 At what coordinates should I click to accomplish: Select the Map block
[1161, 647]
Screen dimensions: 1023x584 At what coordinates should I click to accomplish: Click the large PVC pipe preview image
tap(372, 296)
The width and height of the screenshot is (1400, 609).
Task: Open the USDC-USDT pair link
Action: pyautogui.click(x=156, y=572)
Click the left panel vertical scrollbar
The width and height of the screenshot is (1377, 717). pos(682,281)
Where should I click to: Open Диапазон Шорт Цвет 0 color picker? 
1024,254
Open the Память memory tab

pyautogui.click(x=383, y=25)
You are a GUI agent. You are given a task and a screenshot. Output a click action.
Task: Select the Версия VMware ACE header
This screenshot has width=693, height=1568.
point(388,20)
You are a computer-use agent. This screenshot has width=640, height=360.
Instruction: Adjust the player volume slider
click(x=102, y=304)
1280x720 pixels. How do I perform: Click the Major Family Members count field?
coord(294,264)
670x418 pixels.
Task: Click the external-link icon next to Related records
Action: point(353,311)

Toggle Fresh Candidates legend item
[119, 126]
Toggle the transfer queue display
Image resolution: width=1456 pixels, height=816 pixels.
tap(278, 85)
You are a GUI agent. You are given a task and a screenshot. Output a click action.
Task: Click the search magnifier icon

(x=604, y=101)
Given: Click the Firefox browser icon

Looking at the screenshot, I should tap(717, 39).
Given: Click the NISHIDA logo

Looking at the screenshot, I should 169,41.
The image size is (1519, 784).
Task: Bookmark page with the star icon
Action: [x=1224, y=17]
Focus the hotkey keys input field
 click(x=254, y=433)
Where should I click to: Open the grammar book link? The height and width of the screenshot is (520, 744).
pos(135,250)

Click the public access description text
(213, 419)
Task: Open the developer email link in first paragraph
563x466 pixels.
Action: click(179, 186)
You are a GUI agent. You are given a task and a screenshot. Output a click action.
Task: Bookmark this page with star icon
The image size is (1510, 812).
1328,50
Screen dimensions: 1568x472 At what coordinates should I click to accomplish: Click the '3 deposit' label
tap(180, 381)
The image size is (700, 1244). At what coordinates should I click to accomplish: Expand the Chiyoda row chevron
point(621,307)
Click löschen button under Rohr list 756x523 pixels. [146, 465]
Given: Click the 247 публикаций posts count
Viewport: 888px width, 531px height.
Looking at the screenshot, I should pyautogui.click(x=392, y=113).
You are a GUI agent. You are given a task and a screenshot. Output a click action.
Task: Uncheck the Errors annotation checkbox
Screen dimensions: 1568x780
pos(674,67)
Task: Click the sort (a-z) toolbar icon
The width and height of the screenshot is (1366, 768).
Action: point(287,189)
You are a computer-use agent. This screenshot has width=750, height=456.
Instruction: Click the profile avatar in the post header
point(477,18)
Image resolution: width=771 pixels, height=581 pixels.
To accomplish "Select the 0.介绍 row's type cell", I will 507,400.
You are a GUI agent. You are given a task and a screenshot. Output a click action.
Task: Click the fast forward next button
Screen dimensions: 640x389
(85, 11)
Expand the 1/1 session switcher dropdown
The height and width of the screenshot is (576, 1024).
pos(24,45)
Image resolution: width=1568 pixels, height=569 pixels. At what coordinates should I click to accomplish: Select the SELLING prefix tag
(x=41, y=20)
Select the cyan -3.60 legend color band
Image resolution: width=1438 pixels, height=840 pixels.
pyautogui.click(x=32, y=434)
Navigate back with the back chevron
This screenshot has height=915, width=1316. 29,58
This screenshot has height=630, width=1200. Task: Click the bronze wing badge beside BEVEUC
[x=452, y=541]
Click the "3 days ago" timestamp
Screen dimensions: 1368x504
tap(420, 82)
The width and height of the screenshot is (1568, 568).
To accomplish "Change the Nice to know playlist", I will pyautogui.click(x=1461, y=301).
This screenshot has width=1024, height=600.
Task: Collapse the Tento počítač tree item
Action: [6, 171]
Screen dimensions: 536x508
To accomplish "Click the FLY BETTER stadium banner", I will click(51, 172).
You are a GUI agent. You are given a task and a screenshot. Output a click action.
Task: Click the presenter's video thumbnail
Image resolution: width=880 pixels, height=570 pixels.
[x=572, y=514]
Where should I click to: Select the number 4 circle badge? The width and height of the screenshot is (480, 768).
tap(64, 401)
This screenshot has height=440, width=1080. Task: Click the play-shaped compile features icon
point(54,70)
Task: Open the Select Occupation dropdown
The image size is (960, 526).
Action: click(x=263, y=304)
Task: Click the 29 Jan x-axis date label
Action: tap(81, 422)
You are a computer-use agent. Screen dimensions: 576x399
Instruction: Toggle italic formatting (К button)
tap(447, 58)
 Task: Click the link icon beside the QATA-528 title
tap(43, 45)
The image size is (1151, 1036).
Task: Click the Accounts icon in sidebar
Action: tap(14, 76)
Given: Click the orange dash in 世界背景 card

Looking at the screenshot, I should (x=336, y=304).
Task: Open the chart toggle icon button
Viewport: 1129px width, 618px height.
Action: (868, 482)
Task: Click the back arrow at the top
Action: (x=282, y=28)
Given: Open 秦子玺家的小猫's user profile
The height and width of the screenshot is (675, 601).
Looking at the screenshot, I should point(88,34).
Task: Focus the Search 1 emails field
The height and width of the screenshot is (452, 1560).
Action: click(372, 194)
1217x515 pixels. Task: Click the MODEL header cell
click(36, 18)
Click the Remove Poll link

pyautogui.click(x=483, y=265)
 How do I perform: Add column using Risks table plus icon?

# # #

▶ What needs to be done
Each entry, from start to finish, must be restated exactly.

▶ Exercise result
 At what coordinates should I click to accomplish: Select the Map block
[1161, 647]
Screen dimensions: 1023x584 At what coordinates should I click to accomplish: Click the large PVC pipe preview image
tap(372, 296)
The width and height of the screenshot is (1400, 609).
Task: Open the USDC-USDT pair link
Action: pyautogui.click(x=156, y=572)
Click the left panel vertical scrollbar
The width and height of the screenshot is (1377, 717). pos(682,281)
Where should I click to: Open Диапазон Шорт Цвет 0 color picker? 
1024,254
Open the Память memory tab

pyautogui.click(x=383, y=25)
You are a GUI agent. You are given a task and a screenshot. Output a click action.
Task: Select the Версия VMware ACE header
This screenshot has width=693, height=1568.
point(388,20)
You are a computer-use agent. This screenshot has width=640, height=360.
Instruction: Adjust the player volume slider
click(x=102, y=304)
1280x720 pixels. How do I perform: Click the Major Family Members count field?
coord(294,264)
670x418 pixels.
Task: Click the external-link icon next to Related records
Action: point(353,311)

Toggle Fresh Candidates legend item
[119, 126]
Toggle the transfer queue display
Image resolution: width=1456 pixels, height=816 pixels.
tap(278, 85)
You are a GUI agent. You are given a task and a screenshot. Output a click action.
Task: Click the search magnifier icon

(x=604, y=101)
Given: Click the Firefox browser icon

Looking at the screenshot, I should tap(717, 39).
Given: Click the NISHIDA logo

Looking at the screenshot, I should 169,41.
The image size is (1519, 784).
Task: Bookmark page with the star icon
Action: [x=1224, y=17]
Focus the hotkey keys input field
 click(x=254, y=433)
Where should I click to: Open the grammar book link? The height and width of the screenshot is (520, 744).
pos(135,250)

Click the public access description text
(213, 419)
Task: Open the developer email link in first paragraph
563x466 pixels.
Action: click(179, 186)
You are a GUI agent. You are given a task and a screenshot. Output a click action.
Task: Bookmark this page with star icon
The image size is (1510, 812).
1328,50
Screen dimensions: 1568x472 At what coordinates should I click to accomplish: Click the '3 deposit' label
tap(180, 381)
The image size is (700, 1244). At what coordinates should I click to accomplish: Expand the Chiyoda row chevron
point(621,307)
Click löschen button under Rohr list 756x523 pixels. [146, 465]
Given: Click the 247 публикаций posts count
Viewport: 888px width, 531px height.
Looking at the screenshot, I should pyautogui.click(x=392, y=113).
You are a GUI agent. You are given a task and a screenshot. Output a click action.
Task: Uncheck the Errors annotation checkbox
Screen dimensions: 1568x780
pos(674,67)
Task: Click the sort (a-z) toolbar icon
The width and height of the screenshot is (1366, 768).
Action: point(287,189)
You are a computer-use agent. This screenshot has width=750, height=456.
Instruction: Click the profile avatar in the post header
point(477,18)
Image resolution: width=771 pixels, height=581 pixels.
To accomplish "Select the 0.介绍 row's type cell", I will 507,400.
You are a GUI agent. You are given a task and a screenshot. Output a click action.
Task: Click the fast forward next button
Screen dimensions: 640x389
(85, 11)
Expand the 1/1 session switcher dropdown
The height and width of the screenshot is (576, 1024).
pos(24,45)
Image resolution: width=1568 pixels, height=569 pixels. At what coordinates should I click to accomplish: Select the SELLING prefix tag
(x=41, y=20)
Select the cyan -3.60 legend color band
Image resolution: width=1438 pixels, height=840 pixels.
pyautogui.click(x=32, y=434)
Navigate back with the back chevron
This screenshot has height=915, width=1316. 29,58
This screenshot has height=630, width=1200. Task: Click the bronze wing badge beside BEVEUC
[x=452, y=541]
Click the "3 days ago" timestamp
Screen dimensions: 1368x504
tap(420, 82)
The width and height of the screenshot is (1568, 568).
To accomplish "Change the Nice to know playlist", I will pyautogui.click(x=1461, y=301).
This screenshot has width=1024, height=600.
Task: Collapse the Tento počítač tree item
Action: [6, 171]
Screen dimensions: 536x508
To accomplish "Click the FLY BETTER stadium banner", I will click(51, 172).
You are a GUI agent. You are given a task and a screenshot. Output a click action.
Task: Click the presenter's video thumbnail
Image resolution: width=880 pixels, height=570 pixels.
[x=572, y=514]
Where should I click to: Select the number 4 circle badge? The width and height of the screenshot is (480, 768).
tap(64, 401)
This screenshot has height=440, width=1080. Task: Click the play-shaped compile features icon
point(54,70)
Task: Open the Select Occupation dropdown
The image size is (960, 526).
Action: click(x=263, y=304)
Task: Click the 29 Jan x-axis date label
Action: tap(81, 422)
You are a computer-use agent. Screen dimensions: 576x399
Instruction: Toggle italic formatting (К button)
tap(447, 58)
 Task: Click the link icon beside the QATA-528 title
tap(43, 45)
The image size is (1151, 1036).
Task: Click the Accounts icon in sidebar
Action: tap(14, 76)
Given: Click the orange dash in 世界背景 card

Looking at the screenshot, I should (x=336, y=304).
Task: Open the chart toggle icon button
Viewport: 1129px width, 618px height.
Action: (868, 482)
Task: Click the back arrow at the top
Action: (x=282, y=28)
Given: Open 秦子玺家的小猫's user profile
The height and width of the screenshot is (675, 601).
Looking at the screenshot, I should point(88,34).
Task: Focus the Search 1 emails field
The height and width of the screenshot is (452, 1560).
Action: click(372, 194)
1217x515 pixels. Task: Click the MODEL header cell
click(36, 18)
Click the Remove Poll link

pyautogui.click(x=483, y=265)
 How do I perform: Add column using Risks table plus icon?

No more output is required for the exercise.